● **WORK TASK**
The data below is to be set down exactly.
ENTRIES PROVIDED START
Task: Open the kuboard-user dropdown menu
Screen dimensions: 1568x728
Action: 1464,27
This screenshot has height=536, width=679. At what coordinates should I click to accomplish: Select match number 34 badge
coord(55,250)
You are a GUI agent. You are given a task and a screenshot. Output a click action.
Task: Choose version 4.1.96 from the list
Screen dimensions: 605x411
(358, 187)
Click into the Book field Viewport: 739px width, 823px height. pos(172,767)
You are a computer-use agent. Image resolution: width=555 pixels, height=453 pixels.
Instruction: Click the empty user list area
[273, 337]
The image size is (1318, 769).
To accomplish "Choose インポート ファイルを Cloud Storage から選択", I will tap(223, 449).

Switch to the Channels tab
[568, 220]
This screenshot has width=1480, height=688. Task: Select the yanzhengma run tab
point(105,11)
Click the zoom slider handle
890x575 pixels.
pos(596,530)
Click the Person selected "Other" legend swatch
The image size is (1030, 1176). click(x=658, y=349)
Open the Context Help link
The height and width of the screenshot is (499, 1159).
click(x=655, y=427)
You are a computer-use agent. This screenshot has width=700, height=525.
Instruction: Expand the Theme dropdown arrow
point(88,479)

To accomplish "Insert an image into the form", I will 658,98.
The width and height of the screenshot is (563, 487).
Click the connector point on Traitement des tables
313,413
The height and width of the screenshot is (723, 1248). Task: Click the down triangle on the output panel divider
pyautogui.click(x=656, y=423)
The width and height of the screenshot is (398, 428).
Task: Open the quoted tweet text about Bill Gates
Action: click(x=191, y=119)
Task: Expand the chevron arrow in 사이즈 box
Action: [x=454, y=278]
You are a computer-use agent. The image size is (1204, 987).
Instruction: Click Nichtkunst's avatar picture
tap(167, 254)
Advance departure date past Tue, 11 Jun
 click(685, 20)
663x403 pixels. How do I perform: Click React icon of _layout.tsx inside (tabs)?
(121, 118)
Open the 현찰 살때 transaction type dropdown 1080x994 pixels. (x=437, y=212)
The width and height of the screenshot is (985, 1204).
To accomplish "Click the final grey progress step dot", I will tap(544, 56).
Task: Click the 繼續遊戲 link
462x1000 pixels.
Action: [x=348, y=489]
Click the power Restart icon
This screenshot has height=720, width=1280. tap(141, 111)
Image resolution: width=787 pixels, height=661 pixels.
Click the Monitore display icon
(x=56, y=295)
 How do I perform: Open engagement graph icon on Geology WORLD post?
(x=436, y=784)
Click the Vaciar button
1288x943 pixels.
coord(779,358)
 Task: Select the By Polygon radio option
ENTRIES PROVIDED END
● **ANSWER TO THIS TASK**
Task: Open the kuboard-user dropdown menu
Screen dimensions: 1568x728
Action: 1464,27
This screenshot has height=536, width=679. At what coordinates should I click to accomplish: Select match number 34 badge
coord(55,250)
You are a GUI agent. You are given a task and a screenshot. Output a click action.
Task: Choose version 4.1.96 from the list
Screen dimensions: 605x411
(358, 187)
Click into the Book field Viewport: 739px width, 823px height. pos(172,767)
You are a computer-use agent. Image resolution: width=555 pixels, height=453 pixels.
Instruction: Click the empty user list area
[273, 337]
The image size is (1318, 769).
To accomplish "Choose インポート ファイルを Cloud Storage から選択", I will tap(223, 449).

Switch to the Channels tab
[568, 220]
This screenshot has width=1480, height=688. Task: Select the yanzhengma run tab
point(105,11)
Click the zoom slider handle
890x575 pixels.
pos(596,530)
Click the Person selected "Other" legend swatch
The image size is (1030, 1176). click(x=658, y=349)
Open the Context Help link
The height and width of the screenshot is (499, 1159).
click(x=655, y=427)
You are a computer-use agent. This screenshot has width=700, height=525.
Instruction: Expand the Theme dropdown arrow
point(88,479)

To accomplish "Insert an image into the form", I will 658,98.
The width and height of the screenshot is (563, 487).
Click the connector point on Traitement des tables
313,413
The height and width of the screenshot is (723, 1248). Task: Click the down triangle on the output panel divider
pyautogui.click(x=656, y=423)
The width and height of the screenshot is (398, 428).
Task: Open the quoted tweet text about Bill Gates
Action: click(x=191, y=119)
Task: Expand the chevron arrow in 사이즈 box
Action: [x=454, y=278]
You are a computer-use agent. The image size is (1204, 987).
Instruction: Click Nichtkunst's avatar picture
tap(167, 254)
Advance departure date past Tue, 11 Jun
 click(685, 20)
663x403 pixels. How do I perform: Click React icon of _layout.tsx inside (tabs)?
(121, 118)
Open the 현찰 살때 transaction type dropdown 1080x994 pixels. (x=437, y=212)
The width and height of the screenshot is (985, 1204).
To accomplish "Click the final grey progress step dot", I will tap(544, 56).
Task: Click the 繼續遊戲 link
462x1000 pixels.
Action: [x=348, y=489]
Click the power Restart icon
This screenshot has height=720, width=1280. tap(141, 111)
Image resolution: width=787 pixels, height=661 pixels.
Click the Monitore display icon
(x=56, y=295)
 How do I perform: Open engagement graph icon on Geology WORLD post?
(x=436, y=784)
Click the Vaciar button
1288x943 pixels.
coord(779,358)
 Task: Select the By Polygon radio option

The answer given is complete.